His blindness did not save him from being accused of blasphemy and heresy which eventually led to his termination of being the dean of Cairo University’s faculty of Arts in 1932. Hussein wrote his most controversial book Fi Alsher Algaheli (Pre-Islam Poetry) questioning the whole methodology and construction of pre-Islam Arabic poetry and literary history. He even accused Arab and Islamic linguists and historians of faking, or at least accepting a fake, history for Arab tribes before Islam. He stood in court for trial and was fired from his deanship position for questioning a taboo and trying to reach for an issue that all Arab and Muslim intellectuals avoided for centuries knowing that what happened to Hussein or even worse would have happened to them.
Being a person with a disability did not save Hussein neither from blasphemy nor Zionism accusation. All his life, Taha Hussein was a lecturer in Egyptian universities. However, occupying posts as a dean of Arts, Rector of Alexandria University or as a minister for education was merely a political decision. The only time he was called by his disability was in 1950 when a group of Cairo university students gathered to protest a decision of his; and chanted “down with the blind minister”. Hussein replied that he thanks God who blinded him so that he won’t see those ugly faces. It was one of those rare occasions where Hussein was called “blind” in a political or intellectual debate. Yet it was the most hurtful as it came out from students he gave his life to educate.
Despite the massive change of the political and social Egyptian scene after the 1952 revolution, Hussein’s status and respect in the governing circles did not change. Though he was no longer a minister, the new regime used the voice and example of Hussein to support the new slogans of a socialist and nationalist Egypt where the descendants of Egyptian peasants are capable of leading the new Egypt. Numerous faces of politics, business, journalism and culture were considered symbols of an era that ended and they must end with.

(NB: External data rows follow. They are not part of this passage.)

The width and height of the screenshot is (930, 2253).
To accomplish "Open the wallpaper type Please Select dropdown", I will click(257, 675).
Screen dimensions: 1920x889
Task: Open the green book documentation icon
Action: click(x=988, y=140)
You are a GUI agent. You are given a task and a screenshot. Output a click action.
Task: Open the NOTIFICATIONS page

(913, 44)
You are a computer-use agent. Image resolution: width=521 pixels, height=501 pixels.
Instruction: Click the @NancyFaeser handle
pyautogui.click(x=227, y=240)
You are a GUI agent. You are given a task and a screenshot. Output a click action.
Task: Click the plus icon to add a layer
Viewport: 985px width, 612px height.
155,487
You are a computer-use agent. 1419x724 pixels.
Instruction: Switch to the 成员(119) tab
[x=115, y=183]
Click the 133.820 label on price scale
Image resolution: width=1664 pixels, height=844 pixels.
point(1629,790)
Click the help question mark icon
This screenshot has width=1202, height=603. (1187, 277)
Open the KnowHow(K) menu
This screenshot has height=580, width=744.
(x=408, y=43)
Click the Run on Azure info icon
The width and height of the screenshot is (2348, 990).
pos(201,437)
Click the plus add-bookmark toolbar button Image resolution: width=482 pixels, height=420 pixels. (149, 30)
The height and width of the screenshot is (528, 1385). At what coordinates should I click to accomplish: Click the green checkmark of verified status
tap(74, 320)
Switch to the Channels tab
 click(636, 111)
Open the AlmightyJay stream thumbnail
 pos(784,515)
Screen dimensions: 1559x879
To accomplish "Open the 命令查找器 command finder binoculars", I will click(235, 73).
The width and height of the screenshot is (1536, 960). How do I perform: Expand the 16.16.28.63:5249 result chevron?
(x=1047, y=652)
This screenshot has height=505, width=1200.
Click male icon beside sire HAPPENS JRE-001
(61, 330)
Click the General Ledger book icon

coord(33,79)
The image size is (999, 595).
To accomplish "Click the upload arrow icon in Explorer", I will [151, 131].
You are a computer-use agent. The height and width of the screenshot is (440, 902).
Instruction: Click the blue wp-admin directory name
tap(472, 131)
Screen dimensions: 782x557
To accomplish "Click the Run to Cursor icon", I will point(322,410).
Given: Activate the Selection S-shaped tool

Hussein was one of the faces that would support the new agenda and perfectly represents its vision. Hussein had his ups and downs with the new rulers. Due to his critical comments on the writings of president Gamal Abd Elnasser in 1964, he was again fired from his position as chief editor of Al Gomhuryea newspaper, the mouthpiece of the new regime. He was later decorated with the “Necklace of the Nile” the highest civilian Egyptian decoration in 1965. An act that sounded like an apology yet it was a step the regime could not ignore while drawing itself progressive and respectful to the great minds of the nation.
The most striking element of the legacy of Taha Hussein will always be how his disability became irrelevant to the limit where his intellectual and political rivals ignored it and did not refrain from confronting him, feeling sympathy or taking it softly with a “blind man”. It is worth noticing how Hussein forced his enemies to see him as a man strong enough to fight against. If it was not for his iconic picture with his eyes hidden behind his black glasses, we would have only remembered an Egyptian man paving his own road from a village in Upper Egypt to the Sorbonne in the 1st quarter of the 20th century.
For common Egyptians who watched TV series and read school books Hussein is a man who defeated poverty and blindness. For Arab intelligentsia he is the dean who took part in enlightening a whole nation despite being impaired from seeing the light.